* Task instructions: Write out again, exactly, the lines of the listing below from the first one through the one that contains "You are a computer-use agent. Screen dimensions: 1093x703", and no other lines.
"""
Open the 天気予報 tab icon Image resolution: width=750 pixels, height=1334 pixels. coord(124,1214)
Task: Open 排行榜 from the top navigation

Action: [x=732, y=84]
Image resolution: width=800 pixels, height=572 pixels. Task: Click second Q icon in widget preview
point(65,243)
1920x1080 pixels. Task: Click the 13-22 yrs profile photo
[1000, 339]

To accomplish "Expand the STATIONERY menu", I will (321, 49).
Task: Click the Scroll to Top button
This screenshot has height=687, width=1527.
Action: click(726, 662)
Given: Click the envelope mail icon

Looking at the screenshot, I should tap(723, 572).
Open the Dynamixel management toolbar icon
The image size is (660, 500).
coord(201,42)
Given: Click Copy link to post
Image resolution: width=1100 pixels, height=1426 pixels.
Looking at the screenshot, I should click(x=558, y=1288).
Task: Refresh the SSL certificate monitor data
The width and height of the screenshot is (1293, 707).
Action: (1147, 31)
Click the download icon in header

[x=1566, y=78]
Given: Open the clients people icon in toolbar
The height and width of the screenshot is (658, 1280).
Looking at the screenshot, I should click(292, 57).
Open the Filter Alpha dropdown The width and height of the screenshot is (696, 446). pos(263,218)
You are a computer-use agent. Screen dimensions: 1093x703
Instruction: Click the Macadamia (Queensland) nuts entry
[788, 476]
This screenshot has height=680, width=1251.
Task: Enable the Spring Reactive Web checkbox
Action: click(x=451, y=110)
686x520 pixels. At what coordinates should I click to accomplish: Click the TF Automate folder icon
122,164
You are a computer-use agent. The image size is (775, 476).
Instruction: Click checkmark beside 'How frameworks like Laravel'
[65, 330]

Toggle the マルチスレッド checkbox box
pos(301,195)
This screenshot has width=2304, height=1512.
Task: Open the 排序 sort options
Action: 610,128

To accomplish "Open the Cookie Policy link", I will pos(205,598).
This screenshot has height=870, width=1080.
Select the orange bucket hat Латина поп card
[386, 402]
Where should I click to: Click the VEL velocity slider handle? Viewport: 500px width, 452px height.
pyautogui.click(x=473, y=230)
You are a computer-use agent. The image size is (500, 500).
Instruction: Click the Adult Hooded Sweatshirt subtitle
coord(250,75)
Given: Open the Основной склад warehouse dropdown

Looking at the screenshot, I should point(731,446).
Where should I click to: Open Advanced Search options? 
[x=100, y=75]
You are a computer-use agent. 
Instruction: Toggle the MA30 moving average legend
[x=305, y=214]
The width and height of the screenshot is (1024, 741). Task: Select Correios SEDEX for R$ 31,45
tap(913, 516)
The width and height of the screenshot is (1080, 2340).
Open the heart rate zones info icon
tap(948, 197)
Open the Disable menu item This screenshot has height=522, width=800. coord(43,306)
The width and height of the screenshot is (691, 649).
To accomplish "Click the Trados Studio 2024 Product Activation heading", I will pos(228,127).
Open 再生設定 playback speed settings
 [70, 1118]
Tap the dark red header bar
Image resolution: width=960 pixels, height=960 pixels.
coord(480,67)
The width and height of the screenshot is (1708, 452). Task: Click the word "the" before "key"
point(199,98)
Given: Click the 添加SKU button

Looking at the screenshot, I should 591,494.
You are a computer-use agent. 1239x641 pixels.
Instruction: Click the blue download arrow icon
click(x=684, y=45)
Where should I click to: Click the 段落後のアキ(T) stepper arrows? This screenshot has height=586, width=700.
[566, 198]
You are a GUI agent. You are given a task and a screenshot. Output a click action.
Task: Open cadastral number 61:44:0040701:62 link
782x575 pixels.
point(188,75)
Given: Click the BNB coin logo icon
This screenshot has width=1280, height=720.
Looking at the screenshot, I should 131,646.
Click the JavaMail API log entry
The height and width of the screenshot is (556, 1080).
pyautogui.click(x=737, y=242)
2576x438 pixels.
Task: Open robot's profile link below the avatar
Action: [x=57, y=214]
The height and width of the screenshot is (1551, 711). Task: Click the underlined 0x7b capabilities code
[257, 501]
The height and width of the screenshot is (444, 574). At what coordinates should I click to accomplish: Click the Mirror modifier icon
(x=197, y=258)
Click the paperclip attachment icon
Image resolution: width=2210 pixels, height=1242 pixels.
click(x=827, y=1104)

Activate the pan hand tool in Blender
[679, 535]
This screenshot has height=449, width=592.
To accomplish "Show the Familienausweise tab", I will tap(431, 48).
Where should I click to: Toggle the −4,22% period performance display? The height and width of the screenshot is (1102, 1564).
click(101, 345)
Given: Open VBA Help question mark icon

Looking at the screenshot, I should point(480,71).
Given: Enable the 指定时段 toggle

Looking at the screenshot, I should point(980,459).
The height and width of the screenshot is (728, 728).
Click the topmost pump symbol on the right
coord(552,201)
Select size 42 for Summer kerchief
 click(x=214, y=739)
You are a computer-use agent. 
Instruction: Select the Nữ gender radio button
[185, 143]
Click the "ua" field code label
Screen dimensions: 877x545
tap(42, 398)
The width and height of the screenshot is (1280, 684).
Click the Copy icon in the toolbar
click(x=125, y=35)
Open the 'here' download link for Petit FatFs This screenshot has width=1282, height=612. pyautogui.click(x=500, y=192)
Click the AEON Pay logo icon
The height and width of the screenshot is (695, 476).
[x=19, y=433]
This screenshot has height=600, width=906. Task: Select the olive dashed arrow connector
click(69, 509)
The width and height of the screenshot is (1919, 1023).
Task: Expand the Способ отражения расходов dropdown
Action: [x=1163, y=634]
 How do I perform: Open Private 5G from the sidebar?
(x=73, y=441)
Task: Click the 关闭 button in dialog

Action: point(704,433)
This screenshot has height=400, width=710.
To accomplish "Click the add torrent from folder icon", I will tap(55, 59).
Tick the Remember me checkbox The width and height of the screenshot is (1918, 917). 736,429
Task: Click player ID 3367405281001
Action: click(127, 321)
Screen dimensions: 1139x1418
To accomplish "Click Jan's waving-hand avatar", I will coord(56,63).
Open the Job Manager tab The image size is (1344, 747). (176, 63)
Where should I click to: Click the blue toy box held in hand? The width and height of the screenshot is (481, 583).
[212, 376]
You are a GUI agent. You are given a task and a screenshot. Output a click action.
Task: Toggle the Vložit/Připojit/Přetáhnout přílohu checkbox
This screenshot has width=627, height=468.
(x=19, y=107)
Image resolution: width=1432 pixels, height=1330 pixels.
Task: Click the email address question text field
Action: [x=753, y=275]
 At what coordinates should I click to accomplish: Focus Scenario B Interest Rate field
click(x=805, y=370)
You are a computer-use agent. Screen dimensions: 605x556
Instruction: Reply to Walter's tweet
"""
* Result of this task:
Open the 天気予報 tab icon Image resolution: width=750 pixels, height=1334 pixels. coord(124,1214)
Task: Open 排行榜 from the top navigation

Action: [x=732, y=84]
Image resolution: width=800 pixels, height=572 pixels. Task: Click second Q icon in widget preview
point(65,243)
1920x1080 pixels. Task: Click the 13-22 yrs profile photo
[1000, 339]

To accomplish "Expand the STATIONERY menu", I will (321, 49).
Task: Click the Scroll to Top button
This screenshot has height=687, width=1527.
Action: click(726, 662)
Given: Click the envelope mail icon

Looking at the screenshot, I should tap(723, 572).
Open the Dynamixel management toolbar icon
The image size is (660, 500).
coord(201,42)
Given: Click Copy link to post
Image resolution: width=1100 pixels, height=1426 pixels.
Looking at the screenshot, I should click(x=558, y=1288).
Task: Refresh the SSL certificate monitor data
The width and height of the screenshot is (1293, 707).
Action: (1147, 31)
Click the download icon in header

[x=1566, y=78]
Given: Open the clients people icon in toolbar
The height and width of the screenshot is (658, 1280).
Looking at the screenshot, I should click(292, 57).
Open the Filter Alpha dropdown The width and height of the screenshot is (696, 446). pos(263,218)
You are a computer-use agent. Screen dimensions: 1093x703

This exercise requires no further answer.